On Sun, Apr 23, 2017 at 12:41 PM, Robert Haas <robertmh...@gmail.com> wrote:
>> That's after inlining the compare on both the linear and sequential
>> code, and it seems it lets the compiler optimize the binary search to
>> the point where it outperforms the sequential search.
>> That's not the case when the compare isn't inlined.
>> That seems in line with , that show the impact of various
>> optimizations on both algorithms. It's clearly a close enough race
>> that optimizations play a huge role.
>> Since we're not likely to go and implement SSE2-optimized versions, I
>> believe I'll leave the binary search only. That's the attached patch
> That sounds reasonable based on your test results. I guess part of
> what I was wondering is whether a vacuum on a table large enough to
> require multiple gigabytes of work_mem isn't likely to be I/O-bound
> anyway. If so, a few cycles one way or the other other isn't likely
> to matter much. If not, where exactly are all of those CPU cycles
I haven't been able to produce a table large enough to get a CPU-bound
vacuum, so such a case is likely to require huge storage and a very
powerful I/O system. Mine can only get about 100MB/s tops, and at that
speed, vacuum is I/O bound even for multi-GB work_mem.

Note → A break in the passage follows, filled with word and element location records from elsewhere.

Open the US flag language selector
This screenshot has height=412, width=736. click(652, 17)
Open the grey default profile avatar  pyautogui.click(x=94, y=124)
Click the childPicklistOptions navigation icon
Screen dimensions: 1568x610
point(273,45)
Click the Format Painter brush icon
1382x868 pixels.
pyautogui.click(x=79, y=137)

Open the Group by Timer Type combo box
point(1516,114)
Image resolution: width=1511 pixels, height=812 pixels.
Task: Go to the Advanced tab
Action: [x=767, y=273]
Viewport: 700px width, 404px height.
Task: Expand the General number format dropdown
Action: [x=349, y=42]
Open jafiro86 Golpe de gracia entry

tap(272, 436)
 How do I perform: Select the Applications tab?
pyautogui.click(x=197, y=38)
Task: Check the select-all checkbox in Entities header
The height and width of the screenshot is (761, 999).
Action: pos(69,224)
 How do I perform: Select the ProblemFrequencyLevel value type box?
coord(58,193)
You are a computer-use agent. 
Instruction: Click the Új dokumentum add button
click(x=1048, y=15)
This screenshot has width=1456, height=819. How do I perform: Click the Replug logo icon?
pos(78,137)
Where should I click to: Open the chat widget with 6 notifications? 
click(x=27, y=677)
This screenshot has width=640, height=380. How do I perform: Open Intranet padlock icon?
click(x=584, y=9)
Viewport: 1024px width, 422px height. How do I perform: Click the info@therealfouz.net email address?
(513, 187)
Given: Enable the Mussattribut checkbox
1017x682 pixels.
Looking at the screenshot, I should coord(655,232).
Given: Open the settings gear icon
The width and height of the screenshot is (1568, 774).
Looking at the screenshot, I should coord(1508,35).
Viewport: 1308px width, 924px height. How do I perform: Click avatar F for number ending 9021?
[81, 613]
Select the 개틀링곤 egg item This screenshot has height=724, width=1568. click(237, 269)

That's why I've
been using the reported CPU time as benchmark.
BTW, I left the benchmark script running all weekend at the office,
and when I got back a power outage had aborted it. In a few days I'll
be out on vacation, so I'm not sure I'll get the benchmark results
anytime soon. But this patch moved to 11.0 I guess there's no rush.
Just FTR, in case I leave before the script is done, the script got to
scale 400 before the outage:
INFO: vacuuming "public.pgbench_accounts"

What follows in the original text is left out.